How will the three little wolves deal with big bad pig? How will they face his attacks once their enemy decides to huff and puff and blow their houses down? And when he does not blow, the sneaky pig uses its tools; sledgehammer, drill and even dynamite. The three little wolves build a stronger house every time, with more durable materials and stronger foundations, but the ending is always the same. Will the tall walls, the cement doors, the steel barbed wire and the thirty seven padlocks protect them from fury of the big bad pig?
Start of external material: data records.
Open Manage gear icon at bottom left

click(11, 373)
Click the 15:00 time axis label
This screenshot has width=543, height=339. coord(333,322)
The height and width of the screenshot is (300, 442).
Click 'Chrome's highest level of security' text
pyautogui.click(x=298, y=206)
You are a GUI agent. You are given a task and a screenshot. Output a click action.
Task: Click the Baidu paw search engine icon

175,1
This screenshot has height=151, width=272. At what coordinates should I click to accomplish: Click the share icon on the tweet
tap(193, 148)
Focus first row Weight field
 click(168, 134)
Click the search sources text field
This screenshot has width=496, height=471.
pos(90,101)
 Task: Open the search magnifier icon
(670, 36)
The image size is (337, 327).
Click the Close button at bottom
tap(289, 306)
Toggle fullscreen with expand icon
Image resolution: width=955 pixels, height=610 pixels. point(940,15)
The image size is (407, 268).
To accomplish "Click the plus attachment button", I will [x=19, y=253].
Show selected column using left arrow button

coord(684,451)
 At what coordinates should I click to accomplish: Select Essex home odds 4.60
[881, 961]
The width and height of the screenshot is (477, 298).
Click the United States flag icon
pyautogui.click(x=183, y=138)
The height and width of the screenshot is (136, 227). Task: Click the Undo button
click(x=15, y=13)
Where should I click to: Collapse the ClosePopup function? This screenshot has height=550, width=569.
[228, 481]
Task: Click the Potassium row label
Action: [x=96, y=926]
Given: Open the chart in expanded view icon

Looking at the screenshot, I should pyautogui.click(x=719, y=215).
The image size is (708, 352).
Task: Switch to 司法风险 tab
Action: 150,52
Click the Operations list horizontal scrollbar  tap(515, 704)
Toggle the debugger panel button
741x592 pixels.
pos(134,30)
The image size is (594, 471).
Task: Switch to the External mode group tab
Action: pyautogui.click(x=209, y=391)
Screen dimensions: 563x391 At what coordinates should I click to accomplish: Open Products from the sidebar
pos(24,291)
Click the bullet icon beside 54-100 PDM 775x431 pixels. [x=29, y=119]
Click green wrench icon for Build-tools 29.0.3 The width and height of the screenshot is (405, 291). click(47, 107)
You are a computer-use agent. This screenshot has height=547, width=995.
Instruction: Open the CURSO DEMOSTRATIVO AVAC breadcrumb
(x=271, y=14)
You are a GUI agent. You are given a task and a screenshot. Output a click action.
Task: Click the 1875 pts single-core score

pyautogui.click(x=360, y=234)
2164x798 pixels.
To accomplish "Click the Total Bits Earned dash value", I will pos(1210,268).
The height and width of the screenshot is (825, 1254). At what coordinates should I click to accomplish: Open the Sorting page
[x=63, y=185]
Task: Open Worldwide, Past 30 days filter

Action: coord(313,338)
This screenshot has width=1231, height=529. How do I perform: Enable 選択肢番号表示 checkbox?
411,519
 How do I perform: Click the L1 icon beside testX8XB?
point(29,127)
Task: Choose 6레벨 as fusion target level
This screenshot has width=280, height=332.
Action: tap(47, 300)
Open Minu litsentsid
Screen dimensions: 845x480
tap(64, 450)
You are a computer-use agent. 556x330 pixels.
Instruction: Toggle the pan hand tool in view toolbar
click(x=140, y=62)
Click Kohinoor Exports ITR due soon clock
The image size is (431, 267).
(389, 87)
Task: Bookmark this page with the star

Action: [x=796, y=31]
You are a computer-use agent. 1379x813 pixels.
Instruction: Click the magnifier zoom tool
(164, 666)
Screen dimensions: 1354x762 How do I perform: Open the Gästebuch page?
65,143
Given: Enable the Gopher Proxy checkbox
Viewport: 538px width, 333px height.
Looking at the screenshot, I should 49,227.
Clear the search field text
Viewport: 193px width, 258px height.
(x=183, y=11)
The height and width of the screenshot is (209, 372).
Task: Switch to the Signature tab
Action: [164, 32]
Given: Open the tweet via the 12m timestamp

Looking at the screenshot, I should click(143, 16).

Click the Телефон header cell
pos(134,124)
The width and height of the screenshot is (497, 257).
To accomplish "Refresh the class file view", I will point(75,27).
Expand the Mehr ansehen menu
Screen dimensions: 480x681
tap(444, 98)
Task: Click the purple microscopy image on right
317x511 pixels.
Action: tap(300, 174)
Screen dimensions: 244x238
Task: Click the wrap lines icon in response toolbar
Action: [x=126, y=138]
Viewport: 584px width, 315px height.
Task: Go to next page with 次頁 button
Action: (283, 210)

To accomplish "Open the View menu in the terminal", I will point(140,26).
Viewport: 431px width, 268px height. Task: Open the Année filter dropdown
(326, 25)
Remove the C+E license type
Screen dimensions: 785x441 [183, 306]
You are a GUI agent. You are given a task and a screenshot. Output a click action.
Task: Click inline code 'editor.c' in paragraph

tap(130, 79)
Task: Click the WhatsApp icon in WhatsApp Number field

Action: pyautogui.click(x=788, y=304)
A classic fairy tale that of The Three Little Pigs of James Halliwell Phillips is reversed by the skilful and accomplished storyteller Eugene Trivizas . I dare say that Trivizas, a craftsman of fantasy and messenger of love, is promoting themes of reconciliation and mutual understanding. The end of the fairy tale allows a feeling of catharsis to be present in the souls and minds of the readers. The big bad pig reminds of Aesop’s lion who had a thorn on his paw and roared out of anger and pain. The three little wolves, when they create something out of love and passion and not out of fear, manage to pull the thorn from the heart of the big bad pig and transform him from evil and sly to a friend. Let us also recall that etymologically that the adjective ὕπουλος (Greek for sly, that the author uses abundantly in the original text) initially meant under the scar as well as the one who carries hidden wounds.
A truly admirable piece of work with pleasant watercolour illustration by Helen Oxenbury addressed to children aged 3-12.